Published 05/25/2017, 12:22 AM
Updated 05/25/2017, 12:24 AM
© Reuters.  Crude holds gains in Asia

Investing.com - Crude oil held gains in Asia on Thursday with all eyes on Vienna where OPEC and allied producers are widely expected to extend an oil output cut pact by nine months.

On the New York Mercantile Exchange crude futures for June delivery rose 0.74% to $51.74 a barrel, while on London's Intercontinental Exchange, Brent gained 0.80% to $54.39 a barrel.

The schedule sees the opening session at 10:00 a.m. local time, an hour behind London, for the OPEC leg of the meeting which will end for lunch and then a 3:00 p.m. start for OPEC and key producers with a press conference scheduled at 5:00 p.m.

FXTM Research Analyst Lukman Otunuga said oil prices remained caught between optimism over the OPEC-led deal and U.S. shale limiting upside gains.

"I believe that U.S. shale is a significant threat to the OPEC deal, especially when considering how the surging output from the U.S. has seized market share from other OPEC members ... While it may be too early to say that this is the end of OPEC, U.S. shale has considerably weakened the cartel's grip on the global markets," Otunuga said in a note.

OPEC is widely expected to extend an initial six-month oil output cut pact with allied producers led by Russia to March 2018 at a meeting in Vienna on Thursday that still may produce surprises on new producers joining and a more aggressive tone on compliance.

IHS Energy vice president Victor Shum said supply and demand will be balanced for the rest of 2017 with no sharp drawdowns in inventories even with the production cut extended for another six to nine months. Longer or deeper cuts will take "a lot of time and a lot of diplomacy," he said.
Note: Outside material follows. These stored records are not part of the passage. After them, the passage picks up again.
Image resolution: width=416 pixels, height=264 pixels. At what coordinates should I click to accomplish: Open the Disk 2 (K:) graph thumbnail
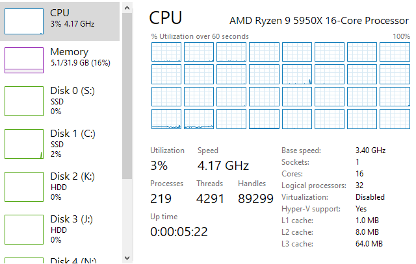pyautogui.click(x=23, y=186)
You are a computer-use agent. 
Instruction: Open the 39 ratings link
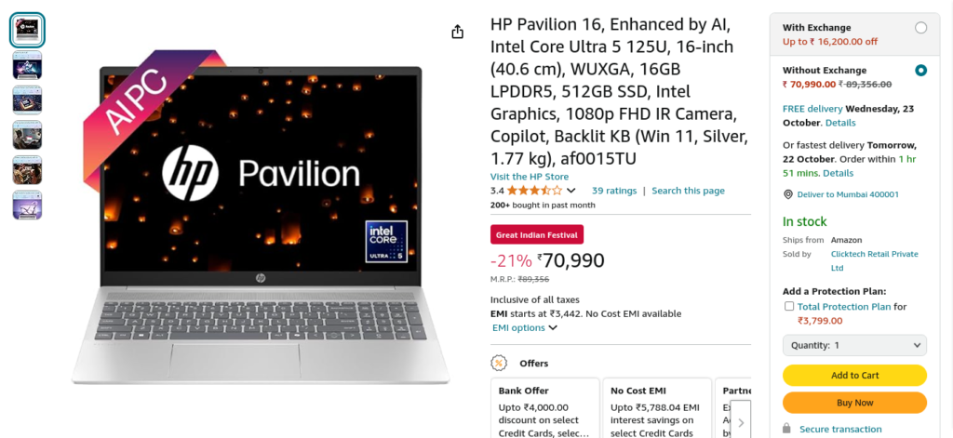coord(614,191)
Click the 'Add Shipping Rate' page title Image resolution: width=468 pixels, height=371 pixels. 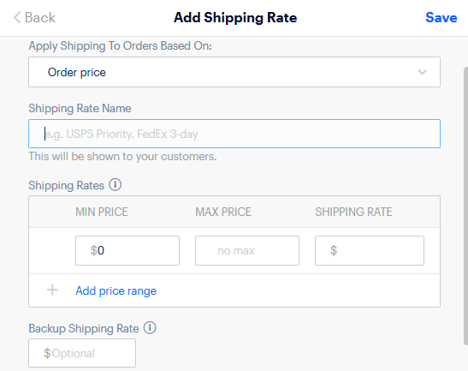click(x=235, y=17)
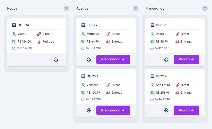Click the order list icon beside EF933
This screenshot has width=212, height=129.
[83, 25]
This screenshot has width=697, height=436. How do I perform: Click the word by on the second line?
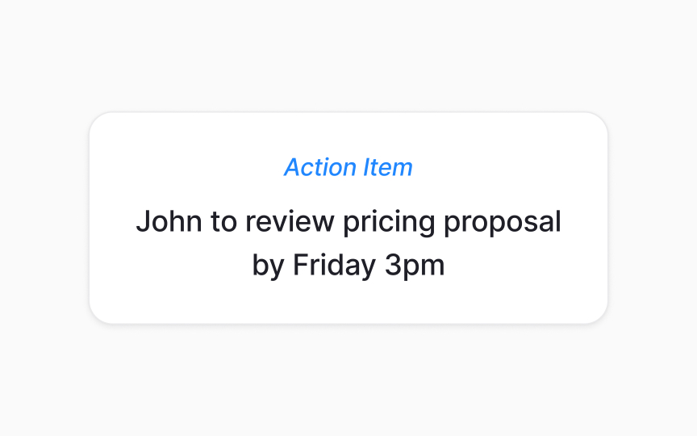[x=268, y=266]
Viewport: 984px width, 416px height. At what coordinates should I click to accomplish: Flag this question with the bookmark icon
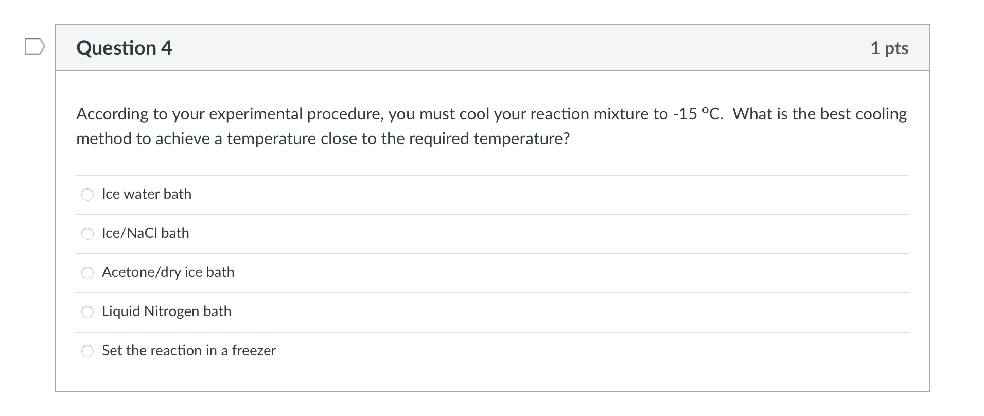(34, 47)
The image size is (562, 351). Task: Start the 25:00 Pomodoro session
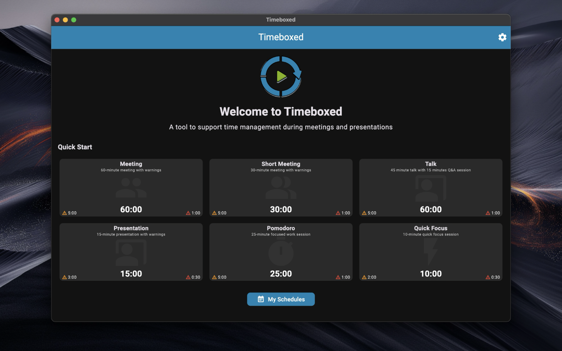[x=281, y=274]
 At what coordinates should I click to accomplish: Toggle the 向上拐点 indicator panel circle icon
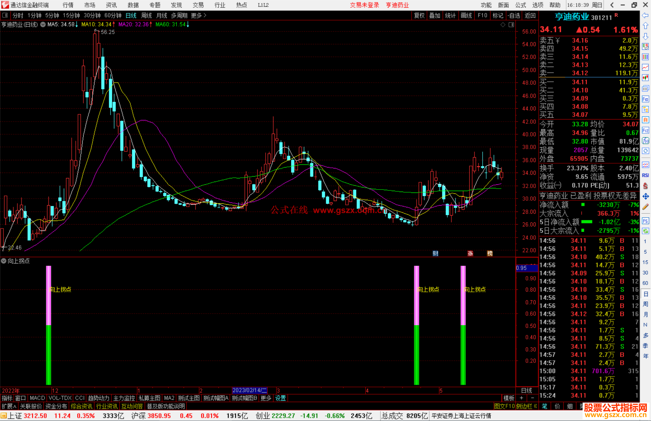coord(4,261)
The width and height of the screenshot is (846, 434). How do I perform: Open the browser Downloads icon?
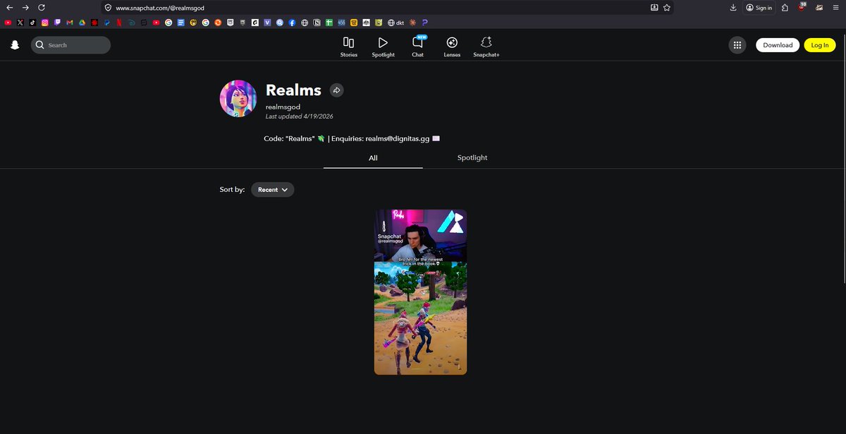point(733,8)

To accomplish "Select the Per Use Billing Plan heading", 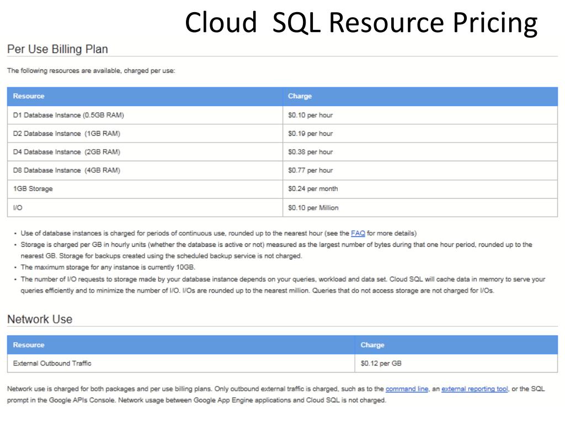I will tap(57, 49).
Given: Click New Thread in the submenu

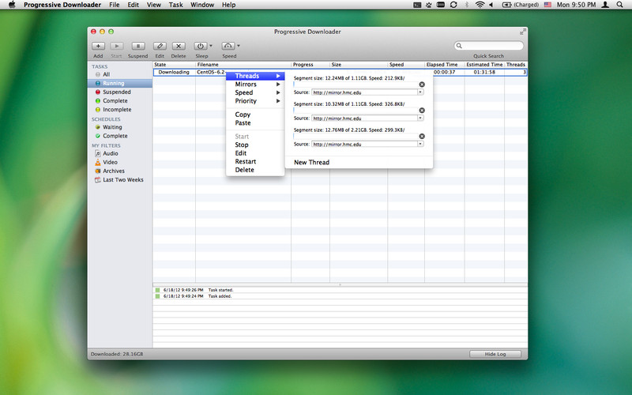Looking at the screenshot, I should click(x=311, y=163).

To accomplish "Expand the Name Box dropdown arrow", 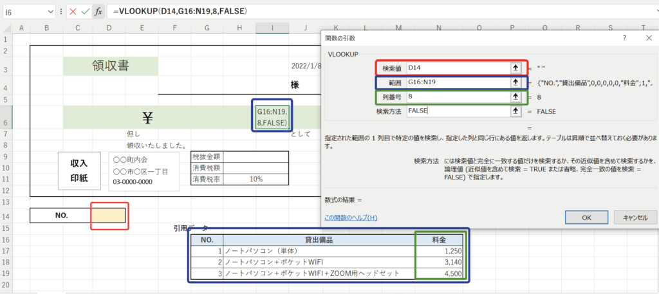I will (x=51, y=12).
Saudi Energy Minister Khalid al-Falih has led the charge as the world's top exporter and swing producer for the nearly 1.8 million barrels per day cut started in January and agreed to last November that quickly brought prices above $50 a barrel and unleashed a rapid supply response by then struggling U.S. shale oil producers.

Falih said on Monday he expected the new deal to be similar to the old one, "with minor changes." Deutsche Bank (DE:DBKGn) said the market had priced in a nine-month extension.
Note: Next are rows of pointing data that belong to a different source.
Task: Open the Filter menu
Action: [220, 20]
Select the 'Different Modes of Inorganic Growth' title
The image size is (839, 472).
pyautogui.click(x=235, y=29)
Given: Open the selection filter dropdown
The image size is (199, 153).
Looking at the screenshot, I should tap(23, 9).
"The inclusion of smaller producing non-OPEC countries such as Turkmenistan, Egypt and the Ivory Coast would be a negligible boost, in our view," Deutsche said. "A deepening of cuts, though, has more potential to provide an upside surprise." Still, OPEC is far from cohesive as a cartel with Iran and Saudi Arabia often at loggerheads on other diplomatic issues, while other countries have seemed to pay lip service to the cuts and used the situation to gain market share instead.

Overnight, crude futures settled lower on Wednesday, despite the release of a bullish report from the Energy Information Administration (EIA), showing U.S. crude inventories fell more than expected in the previous week, extending the dip in U.S. crude stockpiles to a sixth-straight week.
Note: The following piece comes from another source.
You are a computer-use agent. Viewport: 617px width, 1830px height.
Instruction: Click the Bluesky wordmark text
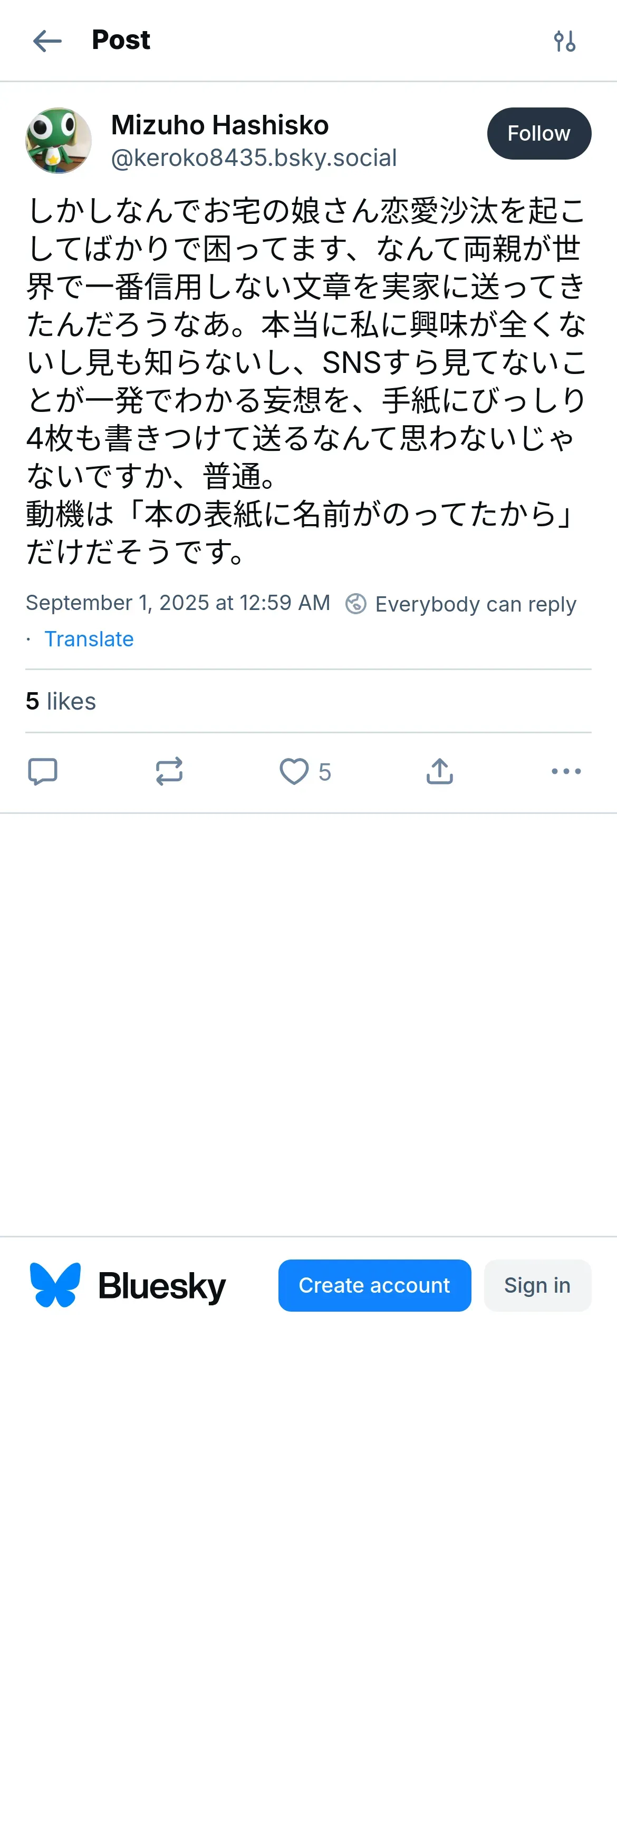(162, 1286)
For the week ended May 19, the EIA said that crude oil inventories fell by 4.43 million barrels, compared to expectations of a draw of around 2.4 million barrels.

Meanwhile, gasoline inventories dropped by only 0.485 million against expectations for a draw of 0.74 million barrels while distillate stockpiles fell by 0.485 million barrels, compared to expectations of a 0.74 million decline.

The lower than expected drawdown in gasoline inventories offset the large drop in crude inventories, as investors remained concerned over the recent slowdown in gasoline demand.

The data came a day ahead of the Organization of the Petroleum Exporting Countries (OPEC) meeting on whether to extend the current supply-cut agreement.

Crude futures have soared above $50 a barrel, as investors optimism grew that OPEC would seek to extend the supply-cut agreement for a prolonged period.

Kuwait, Iraq, Oman and Venezuela supported the Saudi-Russia agreement that production curbs needed to be extended for a period of nine-months until March 2018, to reduce global supply to the five-year average.
"There has been a marked reduction to the inventories, but we're not where we want to be in reaching the five-year average," Falih said last week.

Kuwaiti Oil Minister Issam Almarzooq, however, said Tuesday some countries are not in favour of a nine-month extension, but there’s a preliminary agreement on a six-month deal that will be reviewed in November.